Queboo x Fiorucci – il Queboo Store di Via Crocefisso 27 ha ospitato la collaborazione tra il brand di design Queboo e l’intramontabile stile di Fiorucci. Per l’occasione, la Rabbit Chair di Stefano Giovannoni è stata proposta in ceramica e ricoperta con la stampa Toys di Fiorucci (disponibile anche in versione extra-small di 0,5 kg, per i più appassionati).
Orto Botanico di Brera – l’Orto Botanico dell’Accademia di Brera è stato il palcoscenico della mostra-evento Interni Materiae di Annabel Karim Kassar. La designer e architetto franco-libanese ha ricreato per Rubner Haus e ABS Group il Giardino delle Esperidi, che riprende la leggenda di un giardino perduto in cui crescono mele d’oro in grado di donare l’immortalità a chi le assaggia.

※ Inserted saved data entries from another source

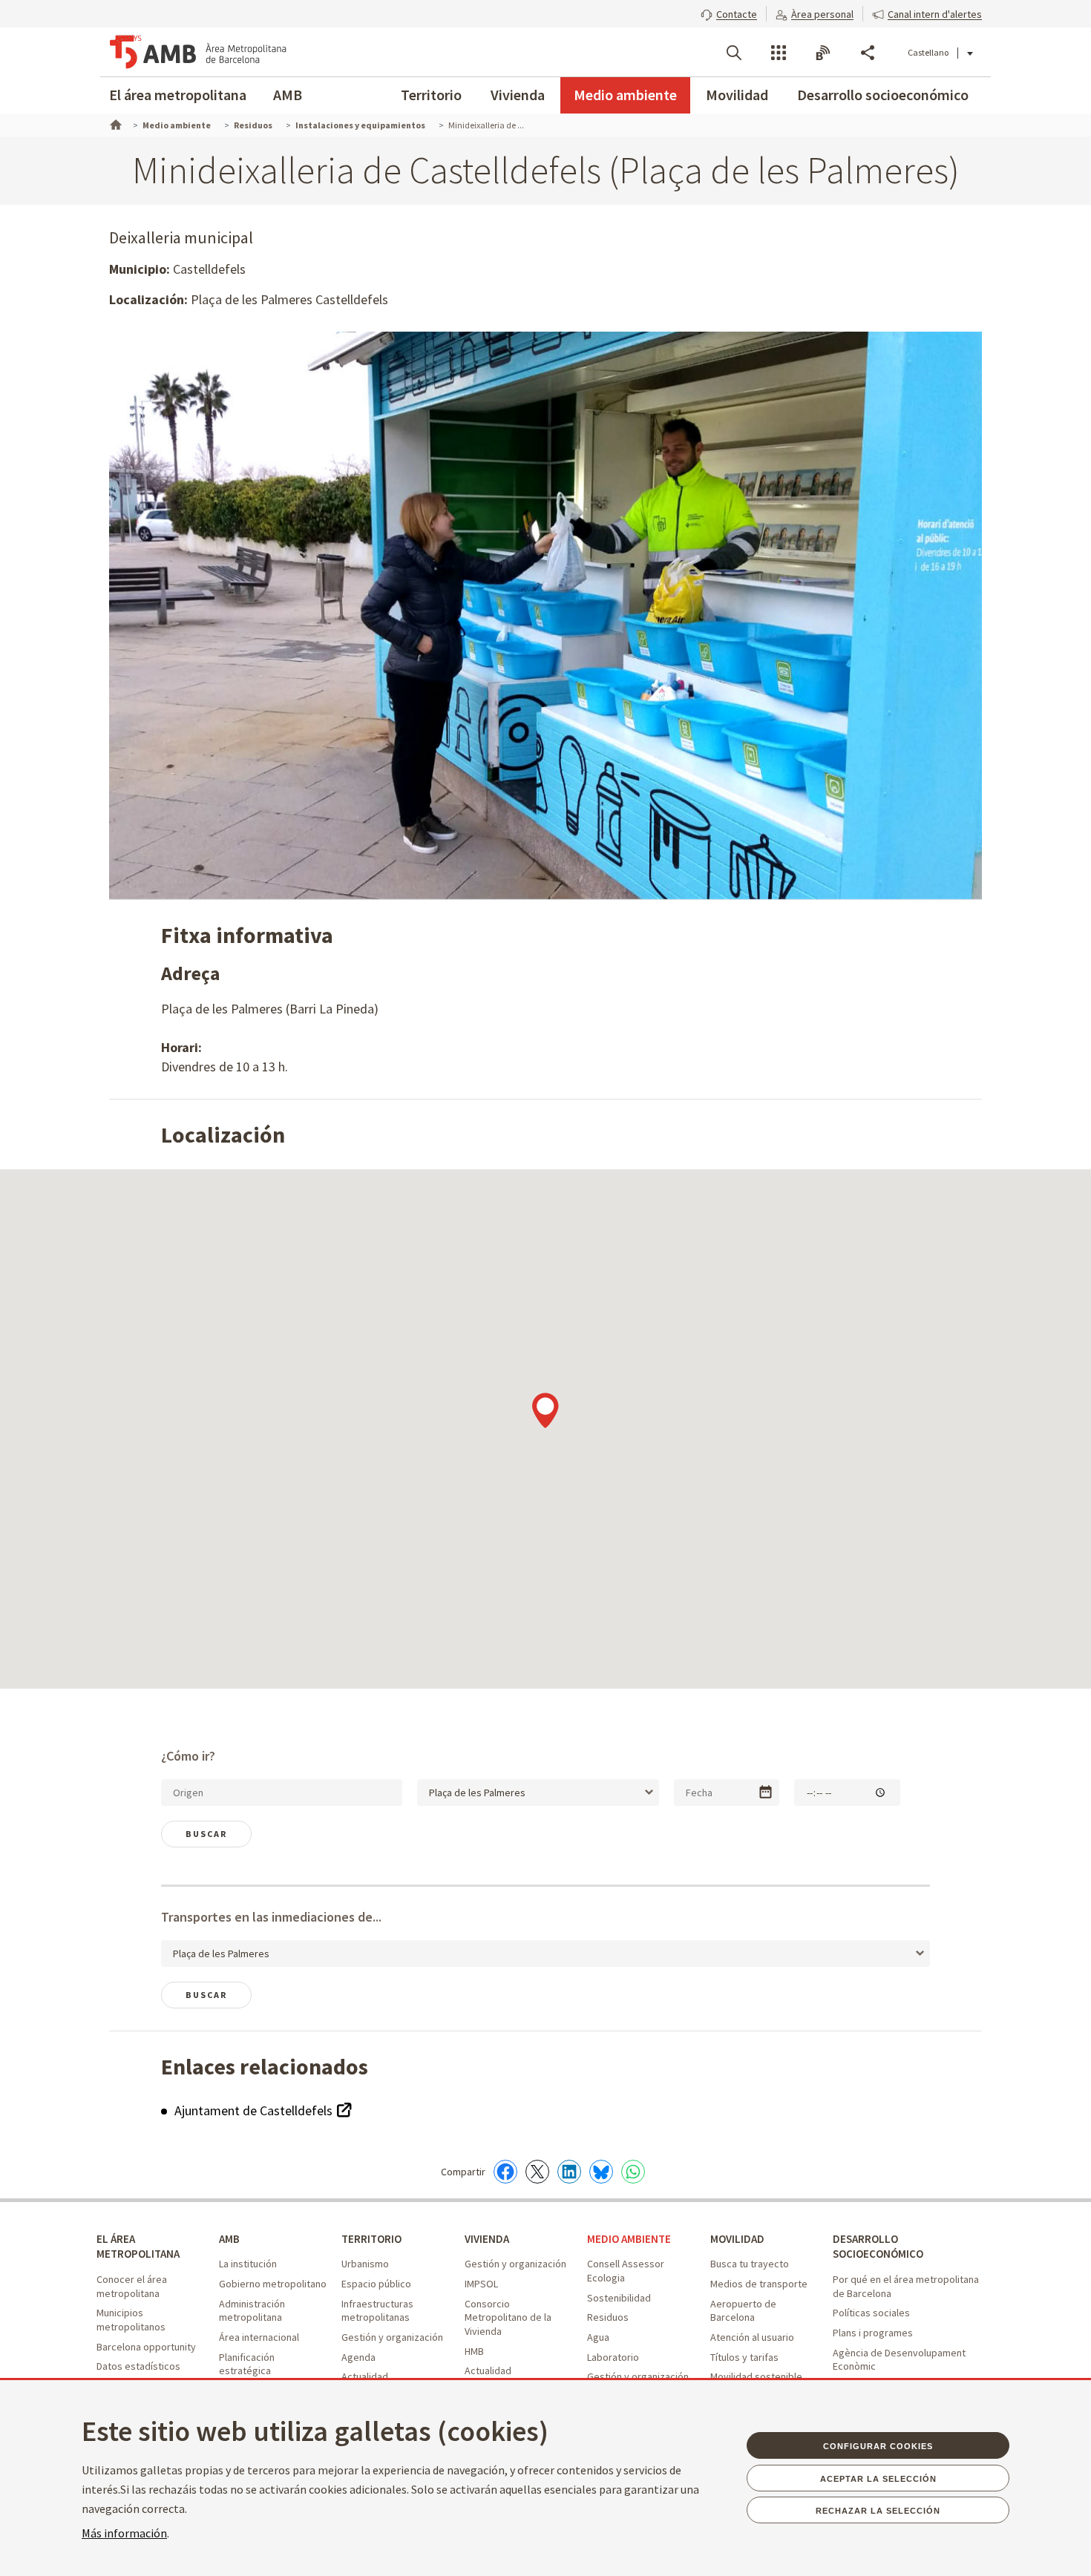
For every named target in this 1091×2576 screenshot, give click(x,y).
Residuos (608, 2317)
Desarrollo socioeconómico (883, 94)
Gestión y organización (392, 2337)
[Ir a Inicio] (114, 123)
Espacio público (376, 2283)
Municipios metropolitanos (131, 2319)
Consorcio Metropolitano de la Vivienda (508, 2317)
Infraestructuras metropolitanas (377, 2310)
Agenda (358, 2357)
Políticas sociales (871, 2312)
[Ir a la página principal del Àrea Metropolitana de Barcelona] (198, 51)
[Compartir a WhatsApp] (633, 2172)
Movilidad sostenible (756, 2376)
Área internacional (259, 2337)
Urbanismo (365, 2263)
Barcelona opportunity (146, 2346)
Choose (765, 1792)
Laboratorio (613, 2357)
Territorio (431, 94)
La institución (248, 2263)
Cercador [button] (734, 52)
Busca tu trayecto (749, 2263)
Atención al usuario (752, 2337)
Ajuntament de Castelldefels (254, 2110)
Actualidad (364, 2376)
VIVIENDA (487, 2239)
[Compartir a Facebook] (505, 2172)
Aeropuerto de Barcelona (743, 2310)
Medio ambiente (625, 94)
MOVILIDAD (737, 2239)
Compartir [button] (867, 52)
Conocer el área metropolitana (131, 2286)
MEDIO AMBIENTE (629, 2239)
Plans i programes (873, 2332)
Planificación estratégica (247, 2364)
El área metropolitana (177, 94)
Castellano (928, 52)
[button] (729, 12)
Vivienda (518, 94)
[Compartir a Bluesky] (601, 2172)
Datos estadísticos (138, 2366)
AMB (287, 94)
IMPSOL (481, 2283)
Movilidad (737, 94)
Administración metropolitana (252, 2310)
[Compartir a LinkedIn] (569, 2172)
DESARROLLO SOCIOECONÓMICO (878, 2246)
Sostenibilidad (619, 2297)
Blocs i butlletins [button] (823, 52)
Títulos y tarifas (744, 2357)
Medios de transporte (758, 2283)
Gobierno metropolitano (273, 2283)
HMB (474, 2351)
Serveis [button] (778, 52)
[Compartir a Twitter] (537, 2172)
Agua (598, 2337)
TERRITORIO (371, 2239)
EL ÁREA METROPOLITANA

Hans Boodt – Mannequins: all’Opificio 31 di Via Tortona 31, Hans Boodt Mannequins ha presentato i suoi particolari manichini di design, rinomati per la loro estetica e sostenibilità.
Torneria Tortona – Corpografia: Sara Ricciardi Studio ha pensato all’installazione Corpografia – Paesaggio di Donna per la Torneria Tortona. Un luogo di riposo e sosta, con influenze botaniche, ispirato ad Elsa Schiaparelli.